結構前のこと。NHKで「コロナ禍のRADIO」という番組を見た。正確には、夫が録画して見ていたのを横からチラ見した。ラジオを通してコロナ禍の大学生のリアルを届けるアナウンサー志望の学生を特集したドキュメンタリー番組だ。そこで耳にした、学生の所属するゼミの先生の言葉が記憶に残っている。

伝えたいことがない人はマイクの前に立つべからず

どうやら放送の界隈では有名な言葉らしい。つまり、マイクの前で話すというのはそれ自体が目的ではなく手段だ、と。

これを書くことに置き換えてみたらどうだろう。

私は何かを伝えたくて文章を書くのだろうか。エモそうな、あるいは鬱々と思い悩んでいそうな、それらしく取り繕った何かを書くこと自体を目的にしているに過ぎないのではないだろうか。
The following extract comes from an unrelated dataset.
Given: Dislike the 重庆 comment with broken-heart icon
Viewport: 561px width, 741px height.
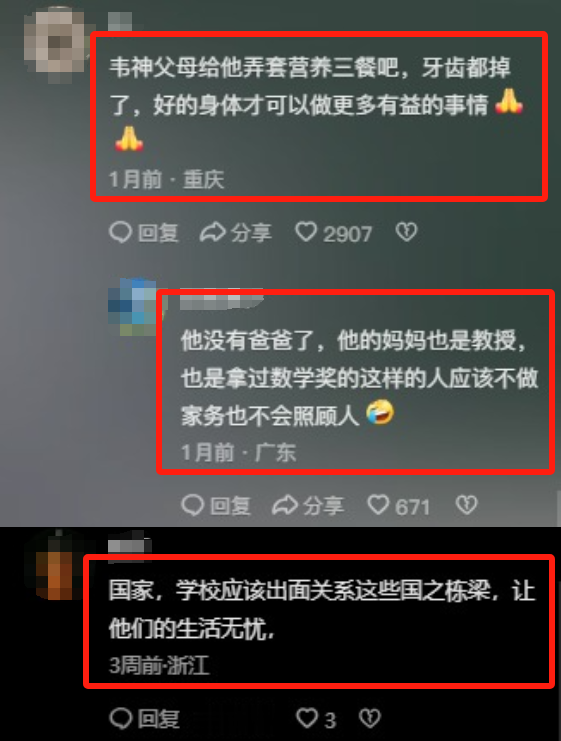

世の中にはたくさんの言葉が溢れ返っている。抱えきれないほどの「情報」とタグ付けられたどこかの誰かが編み出した文章が、誰かに見つけてもらうのを今か今かと待っている。

表現欲と創作欲と自己顕示欲と承認欲と、自分の存在を肯定したい欲と、いろんなものがない交ぜになったどろりとした骨のない何かをインターネットの海に放る。だいたいは波にかき消されて、藻屑と消えて底に沈んでいく。せめて魚に食べられたかった。カモメに拾われて空を飛びたかった。

書きたいってなんだ。伝えたいってなんだ。